The charities have a raft of recommendations for tackling loneliness and associated mental health problems among older folk, from befriending services and day centres to investing in community transport. But if we want to ensure the young people of the Cat Person generation are better prepared for their twilight years, perhaps the best place to start would be challenging the notion of The One.

The first problem with The One is that it’s all or nothing. You can only have one One, and if you’re a woman you’re likely to eventually end up minus One. The second problem is that there’s no such thing as a “soulmate” with whom you can perfectly slot together. If you manage to find someone who gives you butterflies, shares your taste in music and makes you laugh, you’re doing pretty well. But what if you differ wildly when it comes to politics, or tolerance of dirty dishes, or the need to save for a rainy day? What if you’re a dog person and they’re a cat person? Does that mean you’re back to square one?

In Roupenian’s story Margot and Robert build a false intimacy via text – each of them filling in blanks and projecting characteristics onto the other – only for Margot to realise that, actually, she doesn’t much fancy Robert in real life. Part of the reason the story has generated such a frenzy of debate is that the nuanced writing leaves room for wildly differing interpretations. Commentators have taken a black permanent marker to a piece of literature full of shades of grey, to cast one or other character as villain or victim.

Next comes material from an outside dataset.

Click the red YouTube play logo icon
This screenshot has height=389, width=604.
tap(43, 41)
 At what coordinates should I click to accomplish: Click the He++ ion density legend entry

But in real life, as in quality fiction, we’re all flawed. Algorithm-based dating technology may give the impression The One is out there, just waiting to be discovered by a diligent box-ticker, but what if a much better match is just a couple of years older, or lives five miles further away, or can’t be faffed with internet dating? A few days before Cat Person hit the web, the website Everyday Feminism republished a blog post from earlier in the year titled 10 Things Every Intersectional Feminist Should Ask On a First Date. Among the questions are “How do you work to dismantle sexism and misogyny in your life?” and “What is your understanding of settler colonialism and indigenous rights?” I appreciate the intent of this – I really do. No woman wants to waste precious time or winky-kiss emojis on a chap who turns out to have ropey views about marginalised groups. But it’s fair to say the fun of cocktail hour would be extinguished pretty quickly by a young lady whipping out a questionnaire before the daiquiris had even been shaken.

We’re all works in progress. Everyone has the capacity to develop and grow, and sometimes that means growing apart from a partner, friend or family member. But relationships should be about give as well as take, compromise as well as compassion. It’s always a good idea to treat others as you would wish to be treated, especially when it might be tempting to ditch an old friend in favour of a hot date, or to “ghost” a former love interest rather than having a grown-up chat, or to text Gran on her birthday instead of popping round.

No-one should feel obliged to keep in touch with a selfish or downright toxic individuals simply because of shared DNA, but disagreeing about Brexit, or independence, or same-sex couples on Strictly Come Dancing need not mean terminating contact altogether. The annual Christmas card mail-out is the traditional time to promise a long overdue catch-up. If each of us reaches out with a phone call or a visit to just one friend or relative facing a lonely festive period this year, the ripples will be felt through every village, town and city in the land.